- Coat of arms of Swedish branch
- Parent family: Caupo of Turaida
- Country: Historical: Russian Empire; Kingdom of Sweden; Holy Roman Empire; Kingdom of Prussia; Duchy of Livonia; Duchy of Estonia; Duchy of Courland and Semigallia;
- Current region: Sweden, Russia, Poland, Latvia, Germany, Finland, Estonia, Denmark.
- Earlier spellings: Koskele
- Place of origin: Livonia
- Founded: 1302
- Founder: Andreas de Koskele
- Current head: Johan Koskull (1938)
- Style(s): His/Her Illustrious Highness
- Connected families: Lieven
- Cadet branches: Pahlen

= Koskull family =

Aristocratic family of Livonian origin

The Koskull family (Koskuli, Коскуль), also written as Koschkull, is a wealthy aristocratic family of Livonian and German origin, famous for their extensive lands and manors. The family is descended from the first King of Livonia and officially established in Livonia as Koskele in 1302. The family spread to Estonia, Courland and Poland in the 15th century, Sweden and Finland in the 17th century, and Prussia and Russia in the 18th century. Several branches of the family still exist today. The Koskulls are believed to be related to the von der Pahlen family.
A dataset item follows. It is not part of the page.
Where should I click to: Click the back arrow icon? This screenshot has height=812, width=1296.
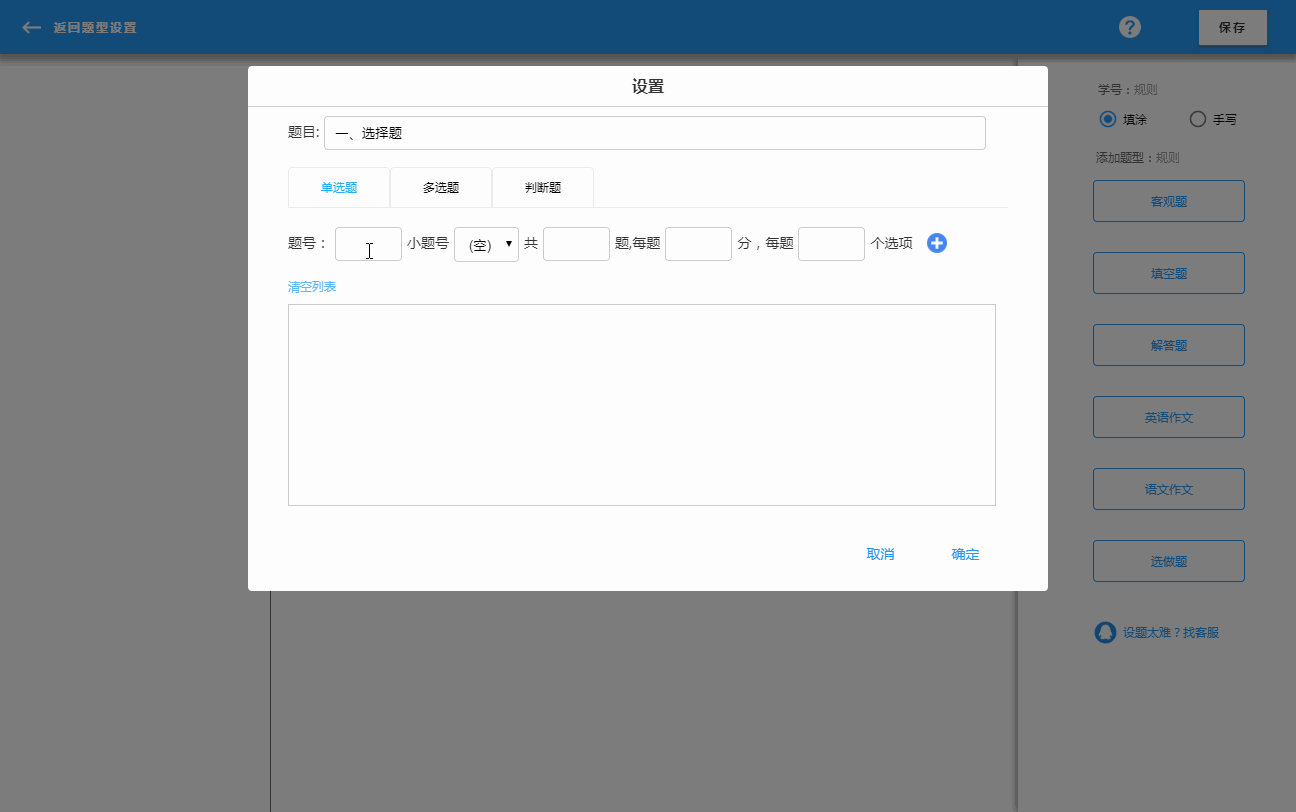(x=32, y=28)
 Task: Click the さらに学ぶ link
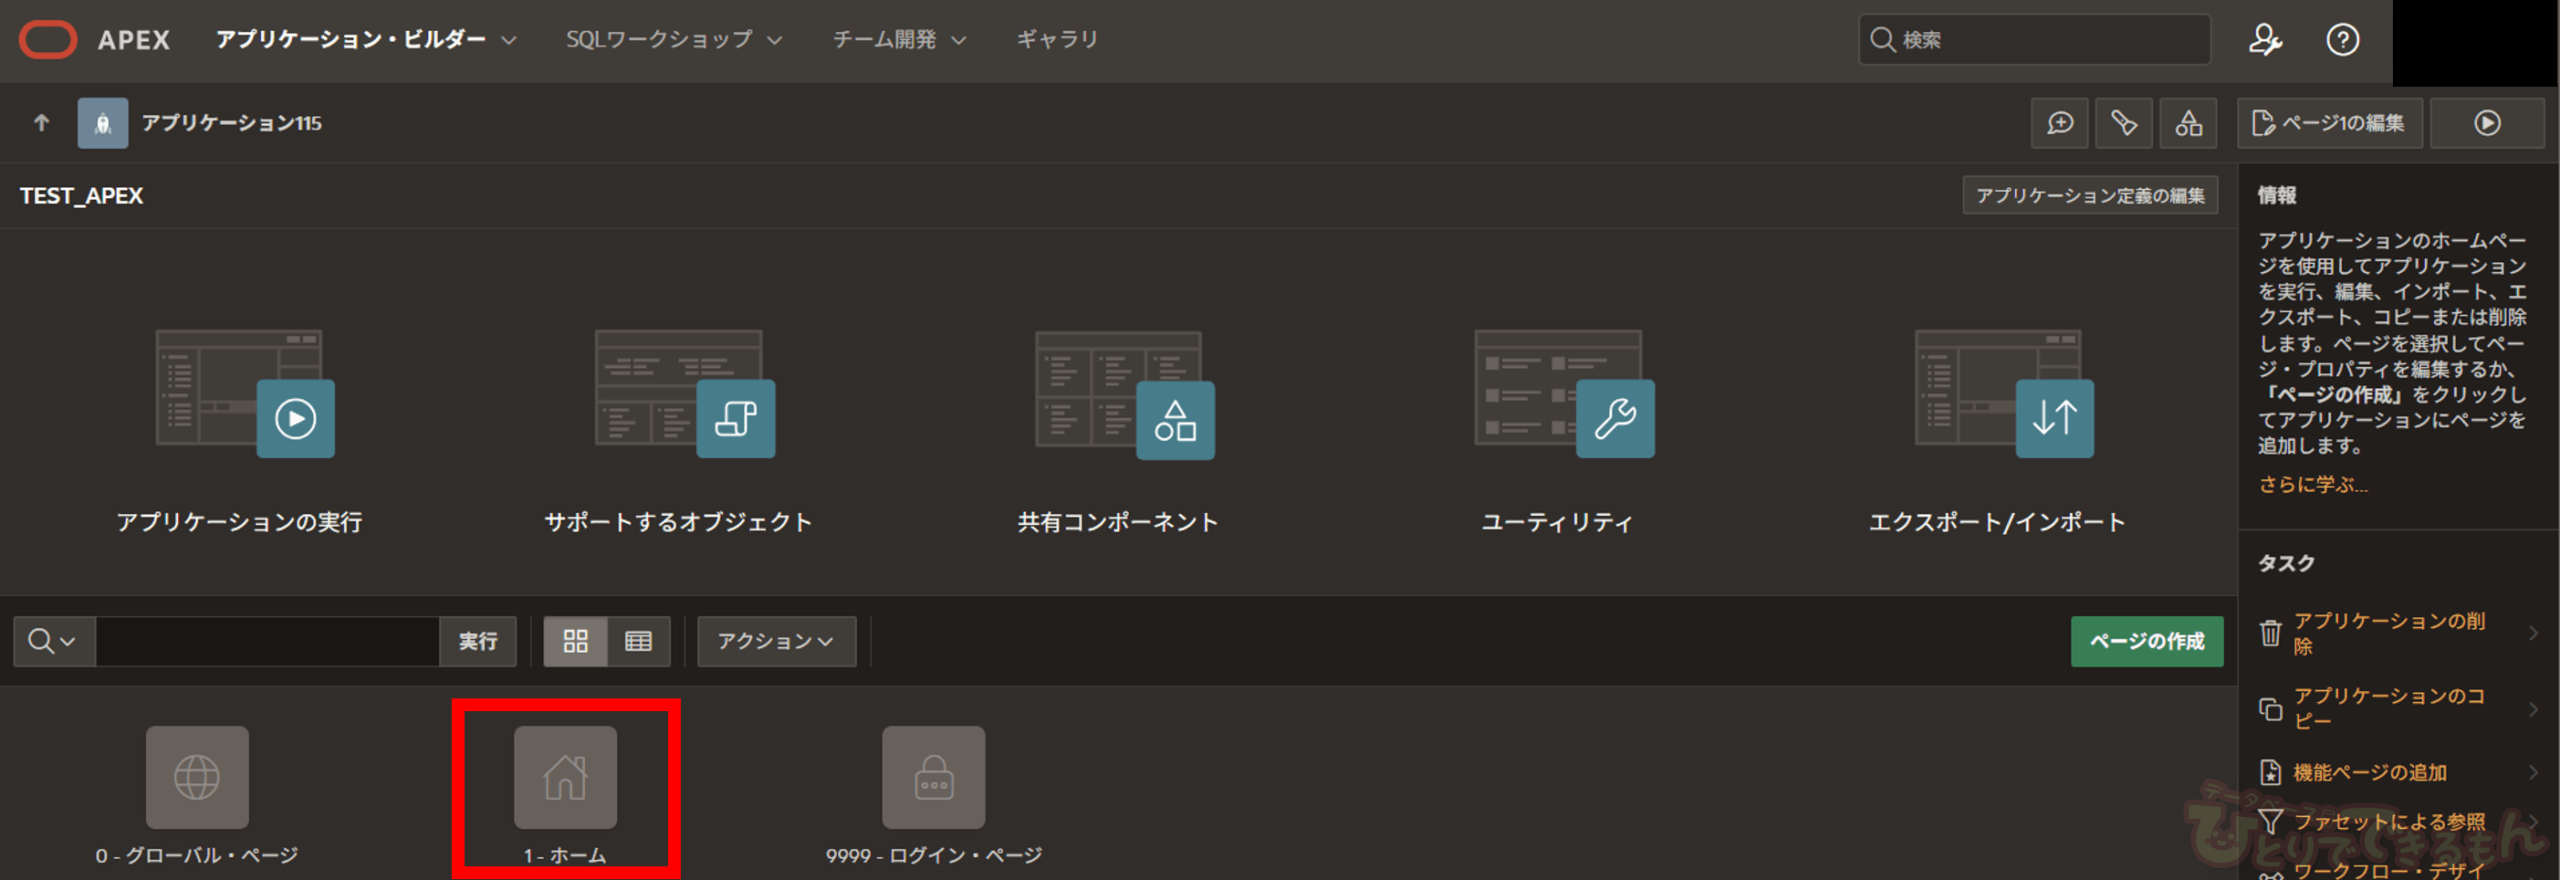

The Koskulls were enrolled in the Livonian Knighthood in 1742, in the Estonian Knighthood in 1777, and in the Courland Knighthood in 1841. In 1834, the family was granted a baron rank in Prussia. The title of imperial count was bestowed upon the family in 1805 by Francis II, and in 1898, members of the family also became counts in Imperial Russia. In Sweden, the family was granted noble status in 1638, and two branches were uplifted to baron status in 1719 and 1720. The title of imperial count was later transferred by decree to a Swedish branch of the family. Currently, the Swedish branch owns 20,000 hectares across the United Kingdom and an estate of 6,000 hectares in Sweden, called Engaholm. The family's combined net worth is estimated to be $1.6 billion.

== History ==

=== Origins ===
The first written information on the family dates back to 1302, when Andreas de Koskele was mentioned as a vassal in the Archbishopric of Riga. It is believed that he was the grandson of Gerhard de Koskele, the illegitimate son of Emperor Frederick II. It is most probable that Gerhard was part of the Livonian Crusades, which would explain his marriage to Magdalena, the daughter of Caupo of Turaida.
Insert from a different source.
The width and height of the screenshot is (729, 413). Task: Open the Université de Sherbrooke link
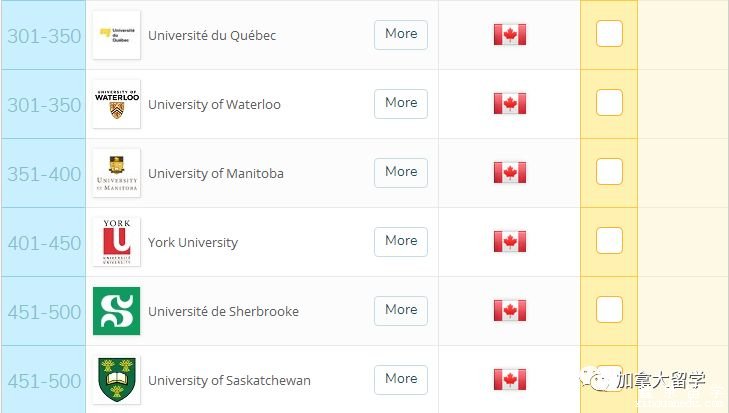point(223,311)
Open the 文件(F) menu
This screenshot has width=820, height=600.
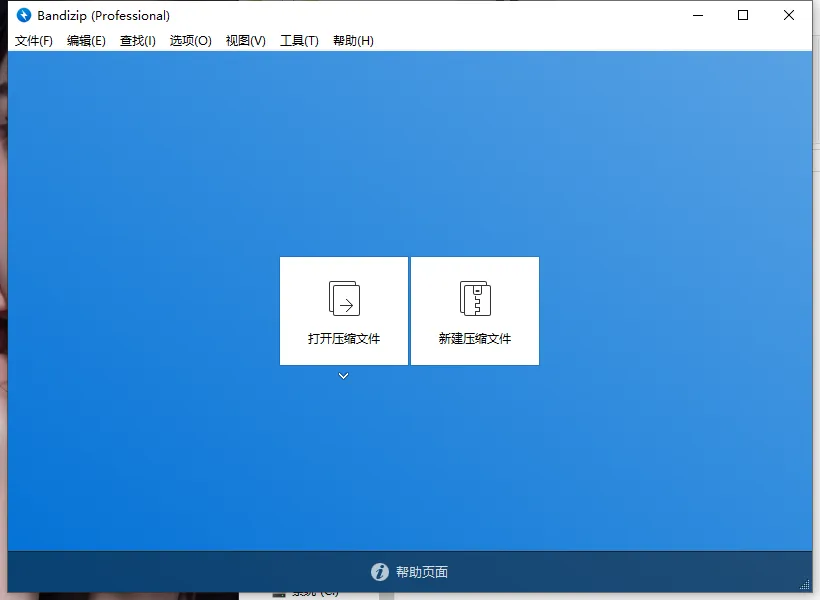[x=33, y=41]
The Koskull family claim descent from Caupo of Turaida, who was considered the first King of Livonia and who helped Bishop Meinhard spread Christianity in the region. Caupo himself converted to Christianity in 1186, and traveled to Rome to meet with Pope Innocent III in 1203. The Pope had granted and confirmed the title of Caupo of Livonia, along with a coat of arms depicting three golden lilies on a purple background. The Koskull family and the Lieven family bear similar coats of arms: three lilies positioned identically. Furthermore, both families have traced their origins to Caupo of Turaida.
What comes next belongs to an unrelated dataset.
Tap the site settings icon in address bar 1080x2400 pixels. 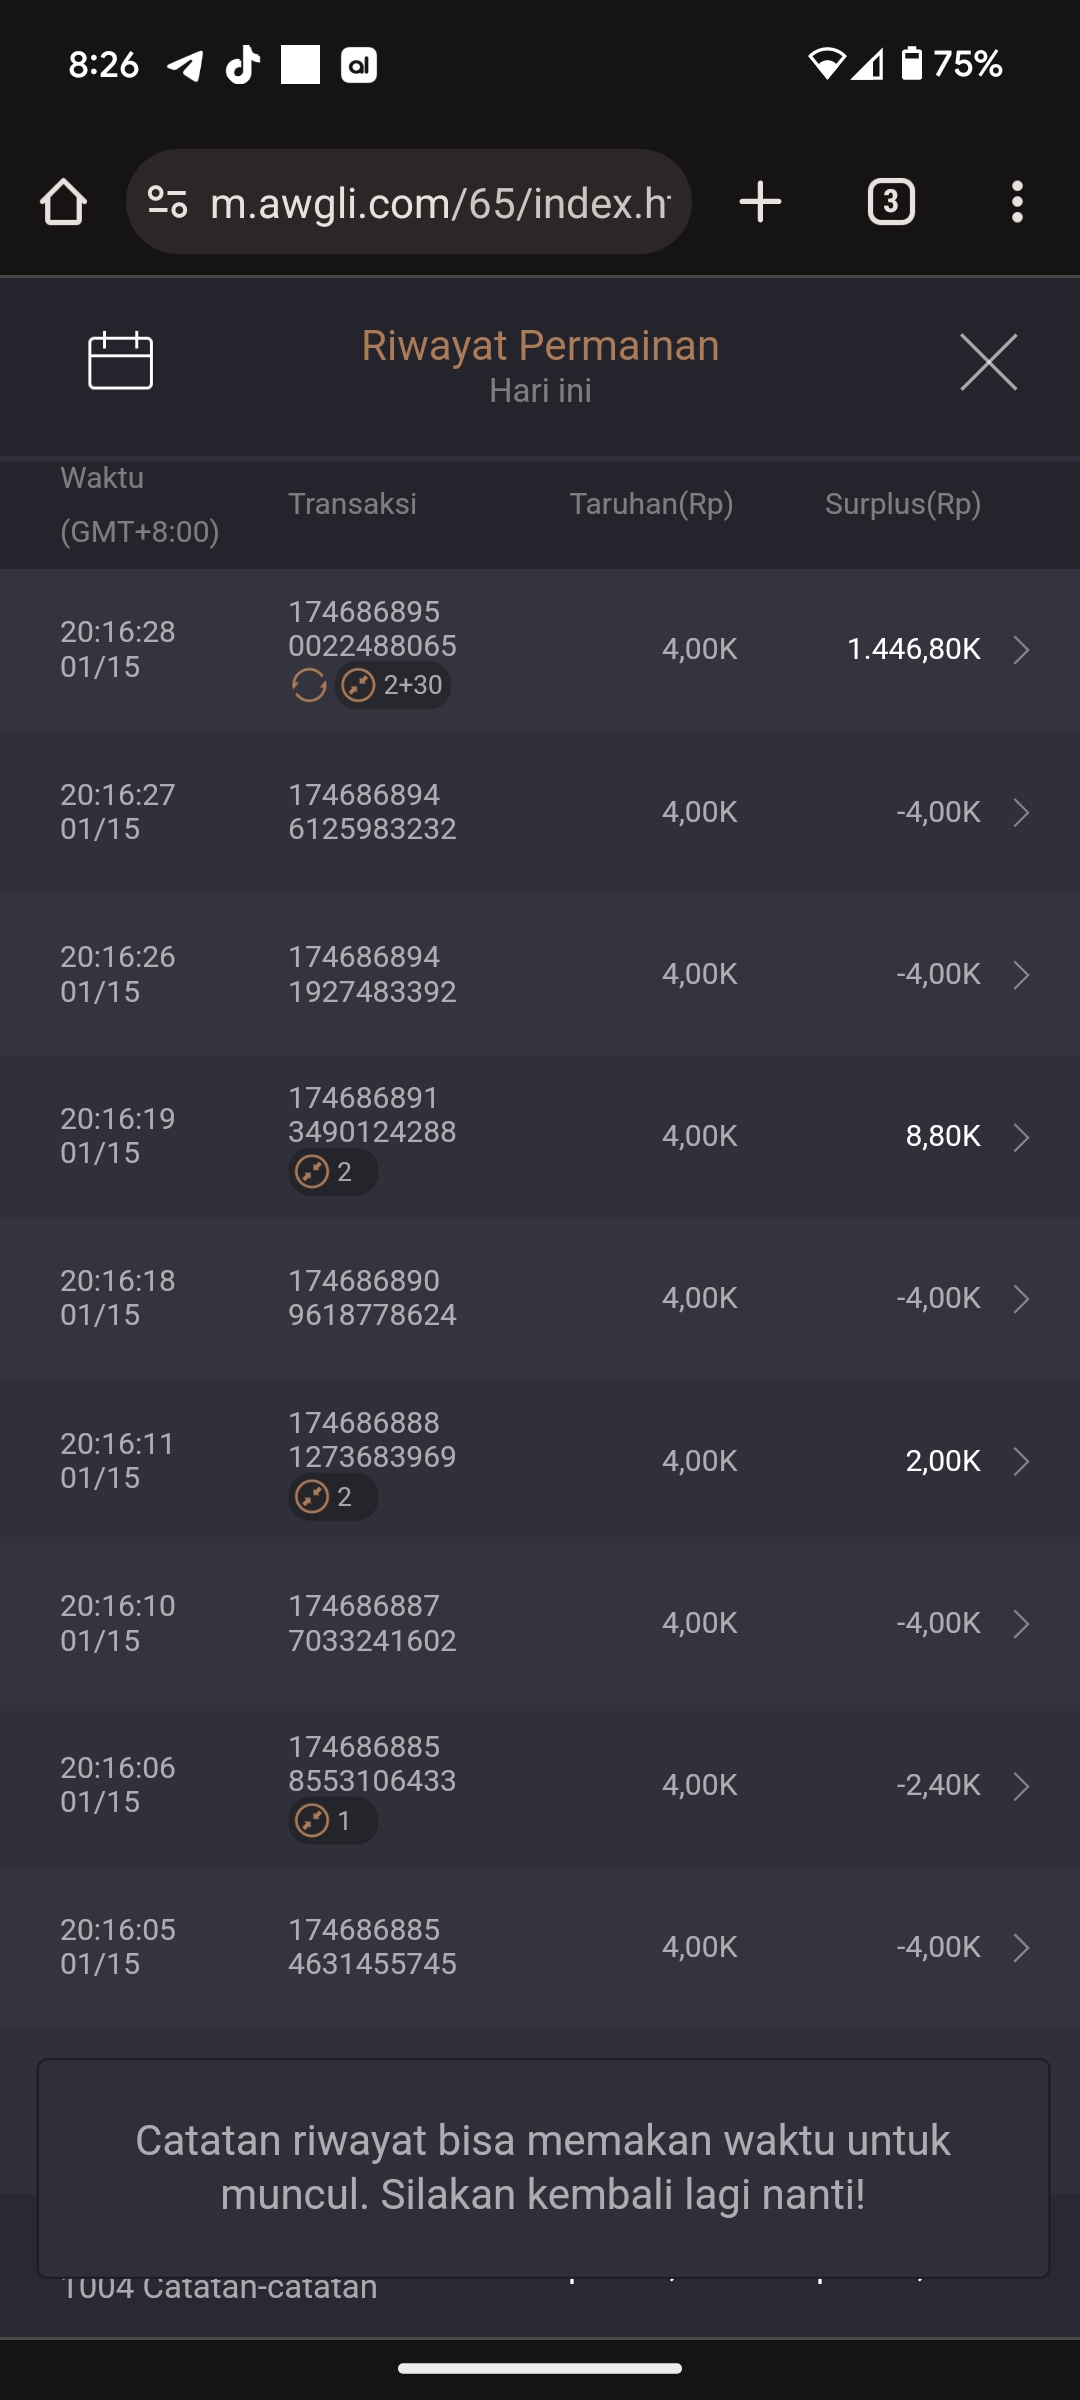click(x=167, y=203)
=== Relation to the Von Der Pahlen family ===
It is believed that the Koskull family shares a common origin with the von der Pahlen family, who appeared in the region around the same time, and have a similar coat of arms bearing three sea leaves. According to a legend, the family owned both sides of Lake Burtnieks during the 13th century, but due to a dispute between two brothers, it was decided that one brother would keep the Burtnieki side, while the other would keep the opposite side. The brother with the Burtnieki side had an oak beam with iron tires rammed into the lake to indicate the border, and also adopted a different name: von der Pahlen. He then made a new coat of arms by changing the background color of the Koskulls' coat of arms to yellow while retaining the lake leaves, and hung the new arms on the oak beam; thus, the von der Pahlen family was born.

=== Baltic branches ===
The Koskulls are among the oldest Livonian families and were among the most influential and respected families in Terra Mariana. The first written information on the family appeared about the vassal of the Archbishop of Riga, Andreas de Koskele, in 1302. Throughout the 14th century, the family acquired vast lands and large manors. In the 14th century, the family owned land in the Dikli-Augstroze parish region of Līvu galā, now known as the Dikļi and Umurga parishes. Several family members participated in wars on behalf of the Livonian Confederation, such as Klaus Koskull, whose name appears in the 1423 Treaty of Melno. The family was enrolled into the Livonian Knighthood under Nr 33, Estonian Knighthood under Nr 29 and into the Curonian Knighthood under Nr 138, all with a baron title. The family was also enrolled with a count title into the Livonian Knighthood under Nr 328, and into the Curonian Knighthood under Nr 260.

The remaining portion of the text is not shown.